Content starts
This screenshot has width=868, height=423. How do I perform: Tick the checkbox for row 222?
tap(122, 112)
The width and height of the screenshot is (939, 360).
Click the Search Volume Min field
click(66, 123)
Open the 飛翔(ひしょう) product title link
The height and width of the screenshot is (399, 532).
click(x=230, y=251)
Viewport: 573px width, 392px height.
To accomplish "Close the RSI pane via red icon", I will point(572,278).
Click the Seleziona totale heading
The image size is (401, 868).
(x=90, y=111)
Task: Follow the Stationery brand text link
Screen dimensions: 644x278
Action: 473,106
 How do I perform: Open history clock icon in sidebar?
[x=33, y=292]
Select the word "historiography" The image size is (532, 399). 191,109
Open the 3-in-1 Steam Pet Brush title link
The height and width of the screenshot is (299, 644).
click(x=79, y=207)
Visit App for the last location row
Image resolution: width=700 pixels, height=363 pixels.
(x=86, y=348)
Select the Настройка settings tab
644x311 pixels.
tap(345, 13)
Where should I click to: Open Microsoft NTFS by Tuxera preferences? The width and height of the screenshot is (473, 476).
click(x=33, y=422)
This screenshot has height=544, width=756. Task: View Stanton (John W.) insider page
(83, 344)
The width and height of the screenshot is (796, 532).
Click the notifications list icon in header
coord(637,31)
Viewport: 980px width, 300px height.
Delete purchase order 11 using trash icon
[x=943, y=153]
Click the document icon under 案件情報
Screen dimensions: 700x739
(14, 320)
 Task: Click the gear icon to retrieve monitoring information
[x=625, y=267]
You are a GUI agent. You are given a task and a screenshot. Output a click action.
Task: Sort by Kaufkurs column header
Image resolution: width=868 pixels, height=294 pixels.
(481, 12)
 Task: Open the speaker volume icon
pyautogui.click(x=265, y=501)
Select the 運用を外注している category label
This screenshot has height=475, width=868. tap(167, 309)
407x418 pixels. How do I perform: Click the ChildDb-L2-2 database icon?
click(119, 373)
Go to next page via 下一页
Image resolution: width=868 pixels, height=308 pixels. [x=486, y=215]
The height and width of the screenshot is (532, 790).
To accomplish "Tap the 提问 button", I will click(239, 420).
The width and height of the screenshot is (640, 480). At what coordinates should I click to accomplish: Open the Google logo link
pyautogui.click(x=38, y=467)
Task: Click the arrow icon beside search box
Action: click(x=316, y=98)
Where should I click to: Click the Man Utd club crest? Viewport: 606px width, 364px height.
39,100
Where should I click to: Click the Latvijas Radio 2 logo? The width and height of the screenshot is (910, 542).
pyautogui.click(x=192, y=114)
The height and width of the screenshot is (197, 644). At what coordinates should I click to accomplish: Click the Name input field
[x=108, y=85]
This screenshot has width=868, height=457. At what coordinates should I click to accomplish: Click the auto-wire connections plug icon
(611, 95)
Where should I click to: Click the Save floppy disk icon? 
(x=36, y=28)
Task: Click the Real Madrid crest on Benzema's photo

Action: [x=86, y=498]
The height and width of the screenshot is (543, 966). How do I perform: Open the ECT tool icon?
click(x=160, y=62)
Content ends
Would you output the full listing exactly as given?

This screenshot has width=868, height=423. How do I perform: Tick the checkbox for row 222?
tap(122, 112)
The width and height of the screenshot is (939, 360).
Click the Search Volume Min field
click(66, 123)
Open the 飛翔(ひしょう) product title link
The height and width of the screenshot is (399, 532).
click(x=230, y=251)
Viewport: 573px width, 392px height.
To accomplish "Close the RSI pane via red icon", I will point(572,278).
Click the Seleziona totale heading
The image size is (401, 868).
(x=90, y=111)
Task: Follow the Stationery brand text link
Screen dimensions: 644x278
Action: 473,106
 How do I perform: Open history clock icon in sidebar?
[x=33, y=292]
Select the word "historiography" The image size is (532, 399). 191,109
Open the 3-in-1 Steam Pet Brush title link
The height and width of the screenshot is (299, 644).
click(x=79, y=207)
Visit App for the last location row
Image resolution: width=700 pixels, height=363 pixels.
(x=86, y=348)
Select the Настройка settings tab
644x311 pixels.
tap(345, 13)
Where should I click to: Open Microsoft NTFS by Tuxera preferences? The width and height of the screenshot is (473, 476).
click(x=33, y=422)
This screenshot has height=544, width=756. Task: View Stanton (John W.) insider page
(83, 344)
The width and height of the screenshot is (796, 532).
Click the notifications list icon in header
coord(637,31)
Viewport: 980px width, 300px height.
Delete purchase order 11 using trash icon
[x=943, y=153]
Click the document icon under 案件情報
Screen dimensions: 700x739
(14, 320)
 Task: Click the gear icon to retrieve monitoring information
[x=625, y=267]
You are a GUI agent. You are given a task and a screenshot. Output a click action.
Task: Sort by Kaufkurs column header
Image resolution: width=868 pixels, height=294 pixels.
(481, 12)
 Task: Open the speaker volume icon
pyautogui.click(x=265, y=501)
Select the 運用を外注している category label
This screenshot has height=475, width=868. tap(167, 309)
407x418 pixels. How do I perform: Click the ChildDb-L2-2 database icon?
click(119, 373)
Go to next page via 下一页
Image resolution: width=868 pixels, height=308 pixels. [x=486, y=215]
The height and width of the screenshot is (532, 790).
To accomplish "Tap the 提问 button", I will click(239, 420).
The width and height of the screenshot is (640, 480). At what coordinates should I click to accomplish: Open the Google logo link
pyautogui.click(x=38, y=467)
Task: Click the arrow icon beside search box
Action: click(x=316, y=98)
Where should I click to: Click the Man Utd club crest? Viewport: 606px width, 364px height.
39,100
Where should I click to: Click the Latvijas Radio 2 logo? The width and height of the screenshot is (910, 542).
pyautogui.click(x=192, y=114)
The height and width of the screenshot is (197, 644). At what coordinates should I click to accomplish: Click the Name input field
[x=108, y=85]
This screenshot has width=868, height=457. At what coordinates should I click to accomplish: Click the auto-wire connections plug icon
(611, 95)
Where should I click to: Click the Save floppy disk icon? 
(x=36, y=28)
Task: Click the Real Madrid crest on Benzema's photo

Action: [x=86, y=498]
The height and width of the screenshot is (543, 966). How do I perform: Open the ECT tool icon?
click(x=160, y=62)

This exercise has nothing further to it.